Living in the Bay Area so many years, you come to expect everyone you meet has got some kind of dietary “preferences” for reasons of health, ethics, religion, or neurosis. At last year’s Passover Seder, for example, one of the guests wanted to ensure the matzah balls were made with local, organic, free-range eggs. This kind of thing.
So I was at the airport, waiting at the gate for my flight. Most people were screen-watching, but I was people-watching. In particular, my attention was drawn to a group of Asian men who appeared to be Buddhist monks. Well, they were styled as such with the red robes and the shaved heads.

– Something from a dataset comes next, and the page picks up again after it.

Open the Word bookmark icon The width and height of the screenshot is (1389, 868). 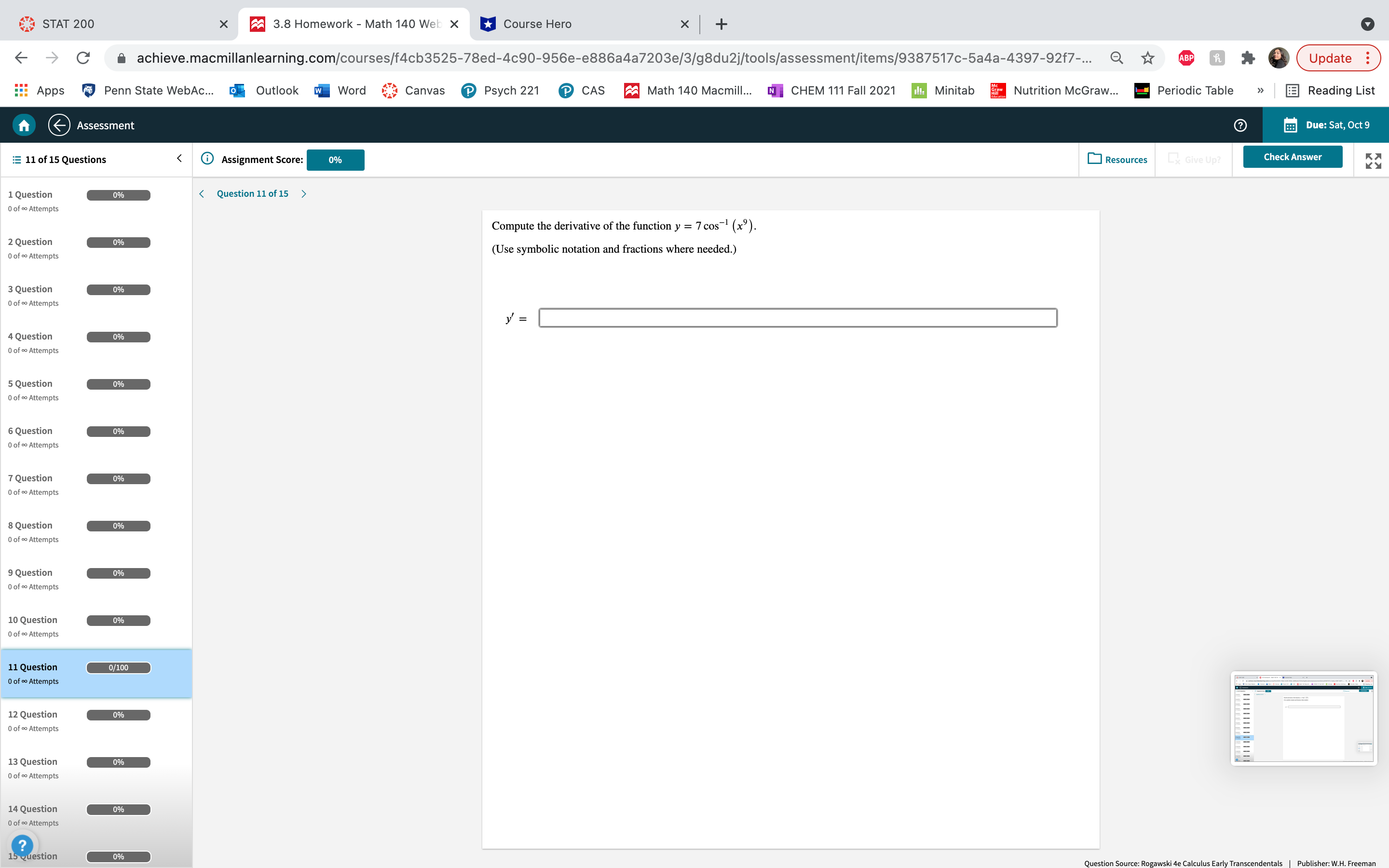click(x=323, y=90)
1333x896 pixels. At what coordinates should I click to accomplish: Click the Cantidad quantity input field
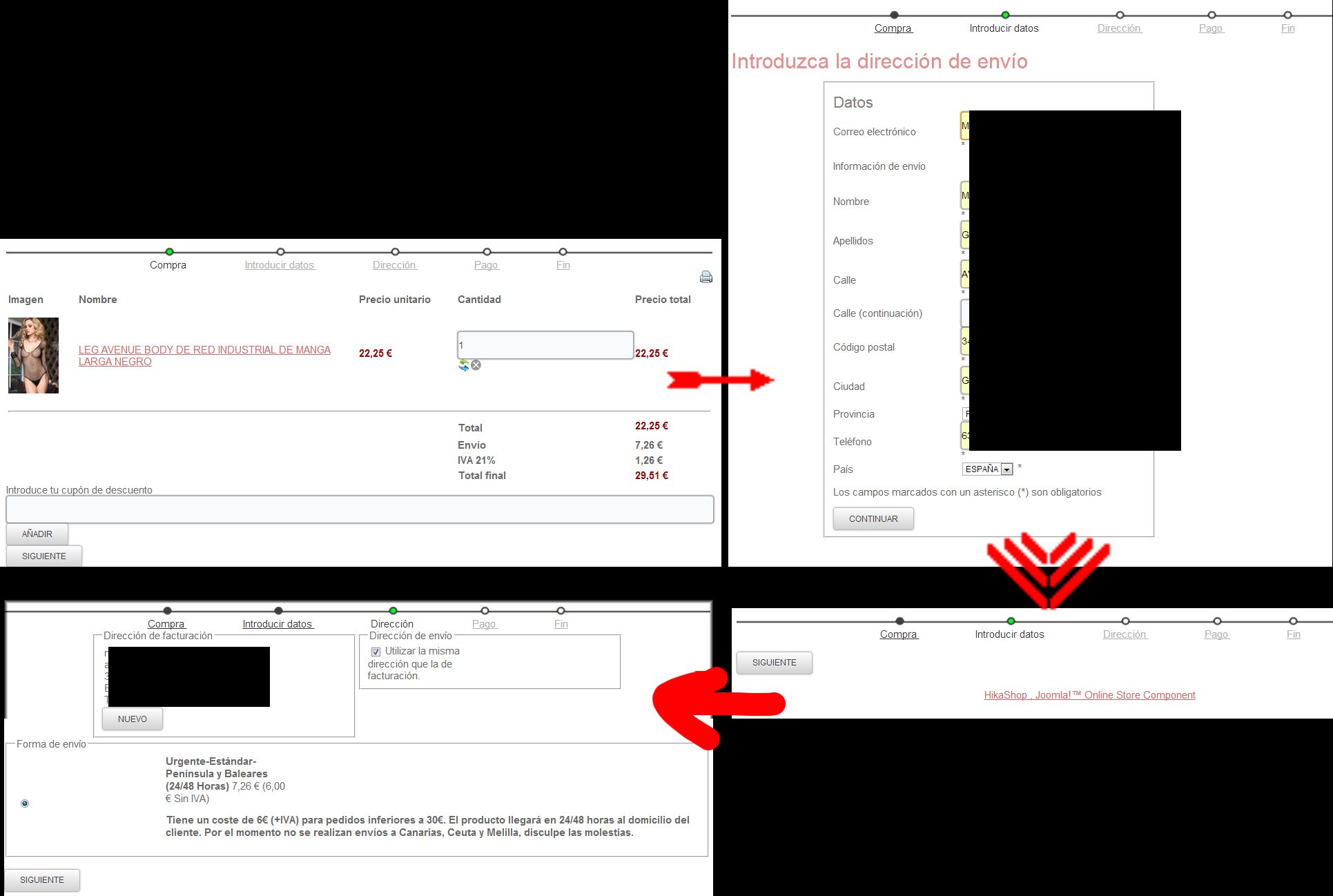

The junior disciples opened some brown paper bags and offered containers of food to the senior monk. Using chopsticks, the chief brought a plain green cooked vegetable to his face — maybe spinach or seaweed or kale — sniffed, but did not eat. He seemed displeased and whispered a few words. The novice monks took all the containers and threw them in the trash.
Though I knew very little about Buddhism, I assumed the food could not be eaten because it contained animal ingredients or was impure in some other way. Anyway, some of the apostles left, presumably in search of more appropriate fare.
They were not going to find any vegan cuisine at this particular terminal, and it occurred to me that this might be the last chance the elderly man would have to eat for a very long time. The airplane’s galley wasn’t likely to have any acceptable options, and it could be hours and hours before they reached their destination of Laos or Mongolia or wherever they were headed.
Soon, the young men came back bearing several personal-sized pizzas. The leader opened a box, lifted a slice — pepperoni — and took a bite. In a few moments, everyone was eating and laughing. Clearly, they had not been the least bit concerned about the rectitude (or cholesterol) of their meal. Really, the whole episode reminded me of a commercial for the Pizza Hut.
I was laughing, too. Partly at the irony, but mostly at myself. We all know what happens when you make assumptions.